I was reading an article in the Washington Post yesterday about vending machines in France that dispense books. Each book, regardless of category, sells for about $2.45, and the Maxi Livres company offers about 25 titles to choose from, including classics like Alice in Wonderland, Baudelaire's Les Fleurs du Mal, cookbooks, a French-English dictionary and Homer's Odyssey. The machines are located at four Metro stops, and they have a mechanical arm to safely deliver the book out of the machine, rather than a slot drop, to protect the book from any damage.

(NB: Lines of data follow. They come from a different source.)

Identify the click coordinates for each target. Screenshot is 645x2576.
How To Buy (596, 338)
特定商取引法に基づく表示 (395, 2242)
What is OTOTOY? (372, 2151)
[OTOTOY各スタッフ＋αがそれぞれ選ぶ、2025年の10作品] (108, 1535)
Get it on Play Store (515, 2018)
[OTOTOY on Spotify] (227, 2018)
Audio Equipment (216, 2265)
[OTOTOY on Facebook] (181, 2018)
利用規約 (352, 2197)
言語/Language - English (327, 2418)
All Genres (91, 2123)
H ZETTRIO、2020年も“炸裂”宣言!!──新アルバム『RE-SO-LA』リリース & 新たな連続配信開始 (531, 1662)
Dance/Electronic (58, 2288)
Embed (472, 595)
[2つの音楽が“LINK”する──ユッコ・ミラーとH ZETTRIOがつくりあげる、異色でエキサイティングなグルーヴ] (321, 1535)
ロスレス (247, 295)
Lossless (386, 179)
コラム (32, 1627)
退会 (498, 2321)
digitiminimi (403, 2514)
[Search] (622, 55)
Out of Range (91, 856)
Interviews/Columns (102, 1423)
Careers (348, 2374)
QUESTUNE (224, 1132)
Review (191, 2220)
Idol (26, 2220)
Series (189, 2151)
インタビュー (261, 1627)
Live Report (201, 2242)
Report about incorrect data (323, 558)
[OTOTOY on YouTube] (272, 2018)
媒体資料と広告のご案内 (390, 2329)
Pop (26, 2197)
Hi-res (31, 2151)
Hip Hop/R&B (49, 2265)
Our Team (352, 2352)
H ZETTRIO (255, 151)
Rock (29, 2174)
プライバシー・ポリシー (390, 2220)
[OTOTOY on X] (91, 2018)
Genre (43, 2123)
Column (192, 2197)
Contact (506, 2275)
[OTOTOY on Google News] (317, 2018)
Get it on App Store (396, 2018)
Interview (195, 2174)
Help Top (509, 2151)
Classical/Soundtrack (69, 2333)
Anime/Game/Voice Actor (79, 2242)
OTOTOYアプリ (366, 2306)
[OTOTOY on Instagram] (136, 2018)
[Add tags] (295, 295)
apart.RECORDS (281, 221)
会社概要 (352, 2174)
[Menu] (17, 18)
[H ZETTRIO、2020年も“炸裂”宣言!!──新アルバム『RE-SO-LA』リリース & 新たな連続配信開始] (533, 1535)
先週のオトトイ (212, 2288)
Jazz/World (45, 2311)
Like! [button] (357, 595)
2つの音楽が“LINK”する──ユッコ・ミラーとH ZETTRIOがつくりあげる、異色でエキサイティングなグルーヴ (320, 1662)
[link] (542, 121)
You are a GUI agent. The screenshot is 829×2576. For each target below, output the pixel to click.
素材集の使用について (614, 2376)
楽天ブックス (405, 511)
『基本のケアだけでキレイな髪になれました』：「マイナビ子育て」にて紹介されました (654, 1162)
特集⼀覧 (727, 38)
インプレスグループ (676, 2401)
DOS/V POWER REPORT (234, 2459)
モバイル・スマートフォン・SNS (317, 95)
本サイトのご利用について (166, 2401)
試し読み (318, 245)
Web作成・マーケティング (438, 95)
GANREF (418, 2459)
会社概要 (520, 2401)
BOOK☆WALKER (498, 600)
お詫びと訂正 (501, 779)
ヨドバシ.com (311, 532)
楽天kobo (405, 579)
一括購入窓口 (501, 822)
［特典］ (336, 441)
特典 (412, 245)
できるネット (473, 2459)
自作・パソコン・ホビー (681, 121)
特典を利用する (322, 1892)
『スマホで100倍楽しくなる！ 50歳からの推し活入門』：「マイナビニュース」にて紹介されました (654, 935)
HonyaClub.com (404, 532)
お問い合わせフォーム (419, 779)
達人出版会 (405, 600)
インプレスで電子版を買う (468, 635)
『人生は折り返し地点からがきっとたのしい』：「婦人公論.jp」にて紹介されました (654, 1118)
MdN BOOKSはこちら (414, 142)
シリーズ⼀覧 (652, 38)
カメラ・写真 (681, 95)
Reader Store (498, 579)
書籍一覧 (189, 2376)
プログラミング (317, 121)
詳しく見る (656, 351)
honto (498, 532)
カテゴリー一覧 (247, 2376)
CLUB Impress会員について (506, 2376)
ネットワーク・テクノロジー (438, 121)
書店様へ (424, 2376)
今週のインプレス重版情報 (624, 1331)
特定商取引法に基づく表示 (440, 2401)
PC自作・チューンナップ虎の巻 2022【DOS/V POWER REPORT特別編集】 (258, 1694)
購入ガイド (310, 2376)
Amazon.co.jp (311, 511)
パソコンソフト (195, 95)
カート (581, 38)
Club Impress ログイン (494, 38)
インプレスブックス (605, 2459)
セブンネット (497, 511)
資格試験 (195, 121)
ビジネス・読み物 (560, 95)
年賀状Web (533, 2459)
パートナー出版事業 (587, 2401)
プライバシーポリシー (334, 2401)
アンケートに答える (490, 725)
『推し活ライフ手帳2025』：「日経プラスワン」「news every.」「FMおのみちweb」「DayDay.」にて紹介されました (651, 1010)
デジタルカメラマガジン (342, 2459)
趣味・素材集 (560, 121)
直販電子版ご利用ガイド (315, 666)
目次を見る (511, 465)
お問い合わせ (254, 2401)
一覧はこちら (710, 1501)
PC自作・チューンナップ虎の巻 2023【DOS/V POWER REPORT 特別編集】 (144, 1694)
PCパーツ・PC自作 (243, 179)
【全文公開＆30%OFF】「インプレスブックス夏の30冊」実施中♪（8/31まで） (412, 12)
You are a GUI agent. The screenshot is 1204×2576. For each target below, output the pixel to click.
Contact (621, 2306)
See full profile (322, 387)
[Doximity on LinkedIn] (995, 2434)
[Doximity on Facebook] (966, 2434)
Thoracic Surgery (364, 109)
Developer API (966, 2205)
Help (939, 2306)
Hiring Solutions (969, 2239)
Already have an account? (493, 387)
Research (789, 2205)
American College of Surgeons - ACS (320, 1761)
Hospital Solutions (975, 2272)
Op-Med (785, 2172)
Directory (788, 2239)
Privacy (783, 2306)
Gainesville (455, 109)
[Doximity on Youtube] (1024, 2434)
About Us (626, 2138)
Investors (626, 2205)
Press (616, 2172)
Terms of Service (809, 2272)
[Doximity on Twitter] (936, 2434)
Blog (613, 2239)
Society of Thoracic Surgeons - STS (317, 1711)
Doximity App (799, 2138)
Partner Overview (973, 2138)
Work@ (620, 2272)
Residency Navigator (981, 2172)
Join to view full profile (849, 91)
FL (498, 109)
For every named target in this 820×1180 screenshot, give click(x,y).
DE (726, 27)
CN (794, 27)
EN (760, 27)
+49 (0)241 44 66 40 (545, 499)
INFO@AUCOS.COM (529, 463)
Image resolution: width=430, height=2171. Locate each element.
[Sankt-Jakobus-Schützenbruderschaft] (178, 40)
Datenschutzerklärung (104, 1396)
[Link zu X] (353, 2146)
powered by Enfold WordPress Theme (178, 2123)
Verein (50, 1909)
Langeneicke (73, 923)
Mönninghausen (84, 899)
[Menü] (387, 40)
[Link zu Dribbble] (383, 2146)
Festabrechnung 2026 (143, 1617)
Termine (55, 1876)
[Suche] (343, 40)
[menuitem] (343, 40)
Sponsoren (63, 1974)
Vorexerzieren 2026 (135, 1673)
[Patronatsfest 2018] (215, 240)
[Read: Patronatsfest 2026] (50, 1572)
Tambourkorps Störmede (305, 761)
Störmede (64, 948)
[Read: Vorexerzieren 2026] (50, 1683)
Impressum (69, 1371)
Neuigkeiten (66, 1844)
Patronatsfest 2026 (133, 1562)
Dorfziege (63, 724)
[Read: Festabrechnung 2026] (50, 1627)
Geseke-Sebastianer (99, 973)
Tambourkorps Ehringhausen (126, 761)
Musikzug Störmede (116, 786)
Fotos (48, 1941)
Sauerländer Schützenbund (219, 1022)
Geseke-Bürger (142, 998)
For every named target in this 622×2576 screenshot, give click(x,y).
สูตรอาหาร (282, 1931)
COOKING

This got me thinking about what books might prove popular if Washington were to adopt such machines, and how you can personalize them for each locale? Certainly on Capitol Hill, you would need to offer up The Art of War by Sun Tzu which is every 20-year old political novice's career manifesto. (Which reminds me: I used to hear about The Art of War so much, I put a copy of Erwin Rommel's The Tank In Attack in my bookcase at work, along with the Pentagon's annual edition of warfare weapons from firearms to missiles). Maybe The Prince by Machiavelli, written when Machiavelli found himself out of a job after 14 years of public service. Just the thing for the future lobbyists. A Margaret Truman potboiler mystery , Cutler's Washingtonienne for sleazy slut reading, and de Tocqueville's Democracy in America to keep things highbrow.
Over by Brookland/Catholic University, the machines could house books by various Popes, or one of my favorites: Holy Anorexia by Rudolph Bell which is a twisted journey into the eating disorders of female saints, The Da Vinci Code*... oh yes, Butler's Lives of the Saints. Let's see...August 26th...St. Caesarius of Arles, born in 470, entered the monastery at age 20, named Bishop of Arles, celebrated preacher who stressed brevity and clarity of language, made a legal provision in 529 that every nun must learn to read and write and have the right to choose her own abbess. All right. ^5 Caesarius. You rock, oh venerated one.
Dupont Circle and environs could support the club habit by having books like: Atomic Cocktails: Mixed Drinks for Modern Times, Flipping by Ricardo Ramos: the story of three gay Filipino males who come to terms with their sexuality in different ways. Then there 's the ever classic Mr. Boston Official Bartender's and Party Guide. You could lure out fetishists with The Sex Life of the Foot and Shoe by William Rossi, or Unmentionables: A Brief History of Underwear by Elaine Benson, the novel Footsucker by Geoff Nicholson, or for late night/ the darker side rides: Impervious To Pain: Case Studies in Sado-Masochism by David Malcolm. John Waters once said that the most vulgarly, wicked trash he had ever read was Michael Jackson Was My Lover by Victor Guiterrez. There's a copy for sale for e-Bay with "stains."
Then there's the goal of keeping people away from you on the Metro if you don't want anyone sitting next to you. This would take a special vending machine that might give you Merde: Excursions in Scientific, Cultural and Socio-Historical Coprology...then again, you might also lure the fetishist with this one. Perhaps, Rats: Observations on the History and Habitat of the City's Most Unwanted Inhabitants by Robert Sullivan. How about Syphilis: A Pathophysiology by the National Communicable Disease Center? Deviant: The Shocking True Story of Ed Gein, the Original Psycho by Harold Schechter. By the way, Ed Gein was the poster boy for Buffalo Bill in Silence of the Lambs. He was this rather withdrawn farmer in Wisconsin who had this odd passion for wearing human skin. People might think twice about wanting that subway seat, even if it is rush hour.
I remember the first time I visited Amsterdam, as I was leaving the train station I noticed a vending machine selling female underwear: black lace panties, hot pink...no Granny panties in this red light window world. I read recently that in Japan there is a vending machine which guarantees the sale of used panties "worn by schoolgirls." My, my, my. Perhaps every book machine needs to offer up Emily Post, or Urban Etiquette: Marvelous Manners for the Modern Metropolis by Charles Purdy.